Lewis Hamilton may have to reconsider his contract demands if he is to remain at McLaren for the next few years, although the Woking team is hopeful that he will remain alongside Jenson Button beyond 2012.
Speaking to Sky Sports
in the wake of Hamilton's dramatic Canadian Grand Prix victory, former team principal Ron Dennis played down media suggestions that McLaren was prepared to offer its star a pay hike in order to keep him onboard, claiming instead that talks may actually go the other way. Hamilton's current deal, signed after his meteoric debut campaign in 2007, expires at the end of the season, and the Briton is a natural target for those frontrunners potentially in need of a driver next year, but Dennis says that there can be no excessive offerings just to retain his services.
"It's a complex situation," Dennis admitted, "He's on the end of a contract which was signed at a time when the economy was somewhat different, and now there has to be a balance between that.
"You're obviously going to look at what's available - he's going to look at [where can he go], we're going to look at who's available - [but], at the end of the day, hopefully, the fact that he's been part of this team from the beginning of his career will pay a significant role in whatever decisions both sides make. But it's a little early to be talking about it."
Hamilton's victory in Canada will undoubtedly add a 'feelgood factor' to a relationship with McLaren which, in recent races, showed signs of strain as operational errors led to results failing to live up to expectation. Even Canada had its problems, with neither pit-stop being exactly smooth and the team convincing its driver that his main rivals would also be two-stopping when, in fact, both intended to try and make it to the end on one, but things finally worked out in the Briton's favour, making him the seventh winner in as many races this season.
Hamilton began the weekend, however, by insisting that his role in the title fight would probably preclude any early conclusion to contract talks, which are currently being handled by management company XIX Entertainment. With several high-profile seats potentially freeing up in the next few weeks - including Mark Webber's at Red Bull, Felipe Massa's at Ferrari and Michael Schumacher's at Mercedes - Hamilton does not need to rush back into McLaren's arms, even if they are the ones he is most familiar with.
"I haven't even discussed anything,” he told journalists after arriving in Montreal, "I underestimated how difficult the season would be, how busy I would be, and I have also realised how unimportant [contract talks are] at the moment.
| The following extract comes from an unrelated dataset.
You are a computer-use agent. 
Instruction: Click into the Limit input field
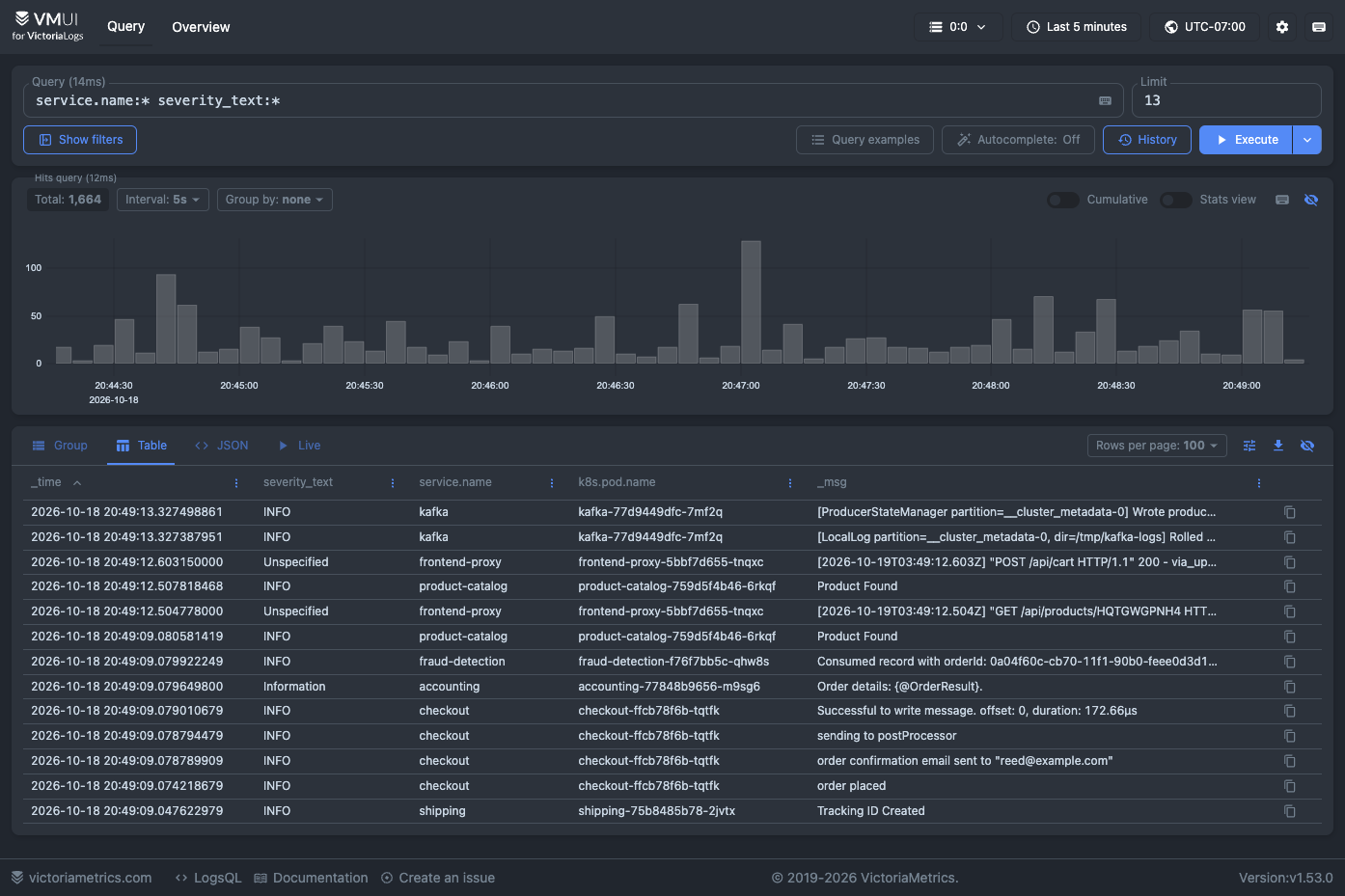pyautogui.click(x=1226, y=100)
The championship is more important than what I plan to do, what my next contract will be. My future at the moment is not important - I might not even see next year! What's important is making sure I capitalise and maximise on this year."
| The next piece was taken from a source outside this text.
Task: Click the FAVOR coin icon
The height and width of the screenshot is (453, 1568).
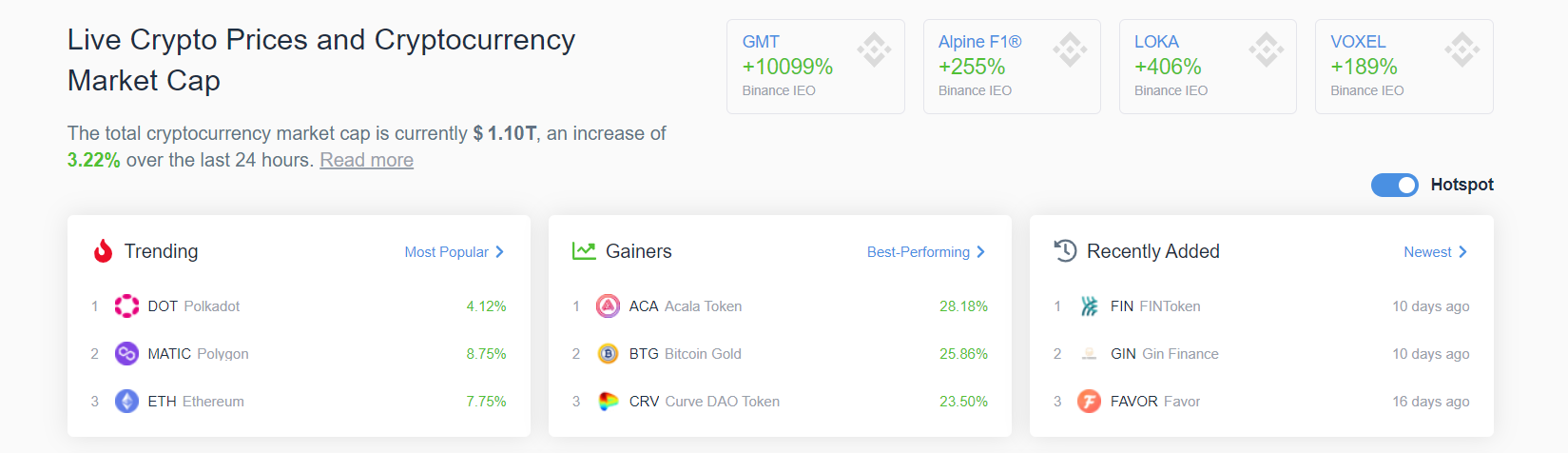Action: 1089,401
Should he remain at McLaren, Hamilton will almost certainly line up alongside Button, who inked a long-term deal at the Japanese Grand Prix last season, and believes that it could be some time before the make up of next year's grid becomes clear.
"It will be towards the end of the year when most of the people get their contracts done," the Briton told the UK's Daily Mail
newspaper, "For next year, if they are moving teams, they need to start focusing on settling into that team and making sure they are a big part of that team and not a second driver. A driver needs to give good input and get the team around him because that is a big thing in the sport these days, especially at the top teams with the team-mates they will have. They are all very competitive and very clever individuals."